◆ **SELECTED EXTRACT**:
Segment Open

We know that exhortation, comforting, etc. works through teaching (Acts 2:40, Acts 14:22, I Thessalonians 4:13-18, II Timothy 4:1-5, etc.). We know that we teach one another in various ways (Colossians 3:15-17, I Timothy 4:12, Titus 2:3-6, etc.). You cannot stop there though. Exhortation goes further than that. You can see this in how this same Greek word is translated as “comfort” and “exhort” in the following Scriptures: “Wherefore comfort yourselves together, and edify one another, even as also ye do. And we beseech you, brethren, to know them which labour among you, and are over you in the Lord, and admonish you; And to esteem them very highly in love for their work's sake. And be at peace among yourselves. Now we exhort you, brethren, warn them that are unruly, comfort the feebleminded, support the weak, be patient toward all men” (I Thessalonians 5:11-14).

Segment Closed

◆ **WHAT TO PRODUCE**: Copy the passage on exhortation word for word, between "We know that exhortation, comforting, etc." and "(I Thessalonians 5:11-14).", inclusive. The material that comes next is separate and has no connection to the passage on exhortation.

◆ **DATA FOR ANALYSIS**:
Segment Open

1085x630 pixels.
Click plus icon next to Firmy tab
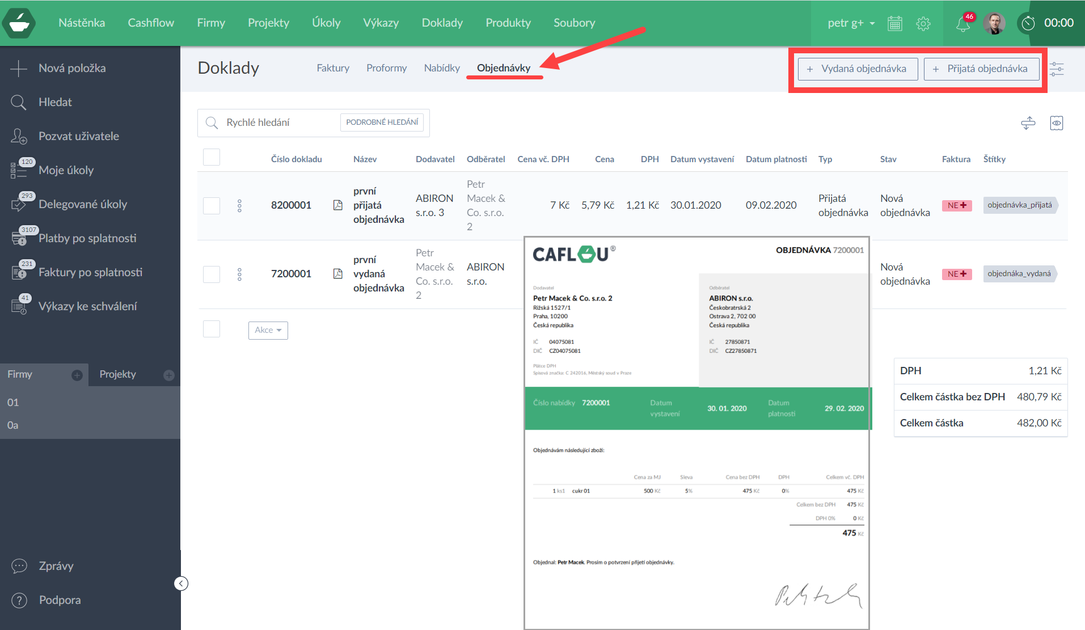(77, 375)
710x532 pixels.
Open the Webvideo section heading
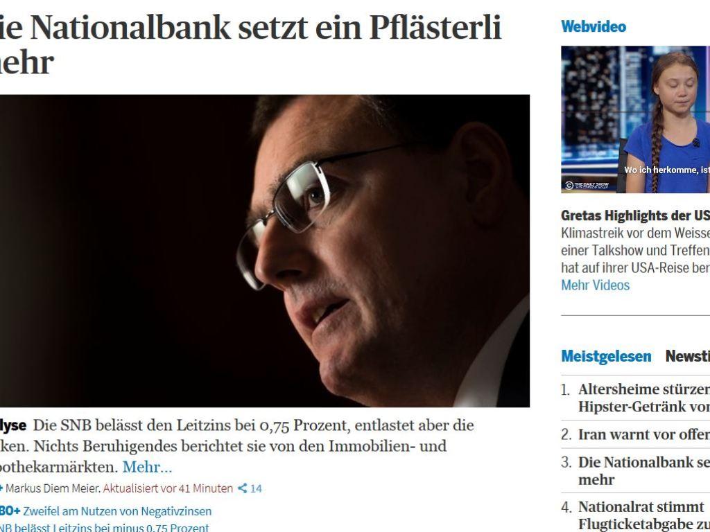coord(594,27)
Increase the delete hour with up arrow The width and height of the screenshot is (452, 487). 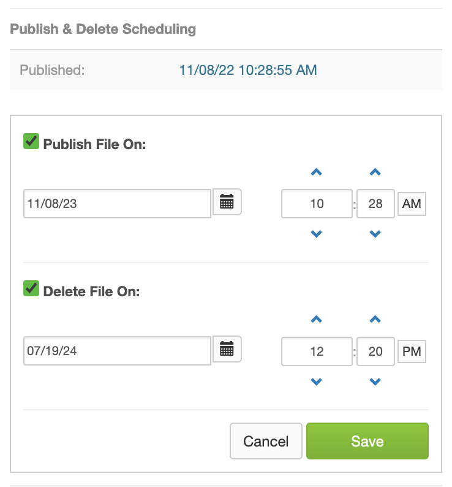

Segment Closed
Segment Open

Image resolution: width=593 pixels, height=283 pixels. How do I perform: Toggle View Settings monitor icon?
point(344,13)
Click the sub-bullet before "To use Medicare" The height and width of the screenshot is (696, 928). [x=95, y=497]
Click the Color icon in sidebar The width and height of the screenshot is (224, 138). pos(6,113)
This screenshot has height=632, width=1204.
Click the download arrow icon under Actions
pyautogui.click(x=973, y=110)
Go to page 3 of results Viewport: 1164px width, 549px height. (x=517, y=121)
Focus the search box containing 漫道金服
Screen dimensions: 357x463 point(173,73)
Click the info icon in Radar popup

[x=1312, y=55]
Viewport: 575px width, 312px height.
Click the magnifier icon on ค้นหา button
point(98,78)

Segment Closed
Segment Open

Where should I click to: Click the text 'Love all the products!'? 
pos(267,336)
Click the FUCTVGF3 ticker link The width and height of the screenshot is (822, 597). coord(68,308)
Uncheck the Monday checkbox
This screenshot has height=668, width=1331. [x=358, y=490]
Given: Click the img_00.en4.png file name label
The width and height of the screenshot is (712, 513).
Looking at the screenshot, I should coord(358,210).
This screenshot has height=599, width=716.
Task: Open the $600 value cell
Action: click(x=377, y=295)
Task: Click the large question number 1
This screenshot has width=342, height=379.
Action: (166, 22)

Segment Closed

◆ **ANSWER BOX**:
We know that exhortation, comforting, etc. works through teaching (Acts 2:40, Acts 14:22, I Thessalonians 4:13-18, II Timothy 4:1-5, etc.). We know that we teach one another in various ways (Colossians 3:15-17, I Timothy 4:12, Titus 2:3-6, etc.). You cannot stop there though. Exhortation goes further than that. You can see this in how this same Greek word is translated as “comfort” and “exhort” in the following Scriptures: “Wherefore comfort yourselves together, and edify one another, even as also ye do. And we beseech you, brethren, to know them which labour among you, and are over you in the Lord, and admonish you; And to esteem them very highly in love for their work's sake. And be at peace among yourselves. Now we exhort you, brethren, warn them that are unruly, comfort the feebleminded, support the weak, be patient toward all men” (I Thessalonians 5:11-14).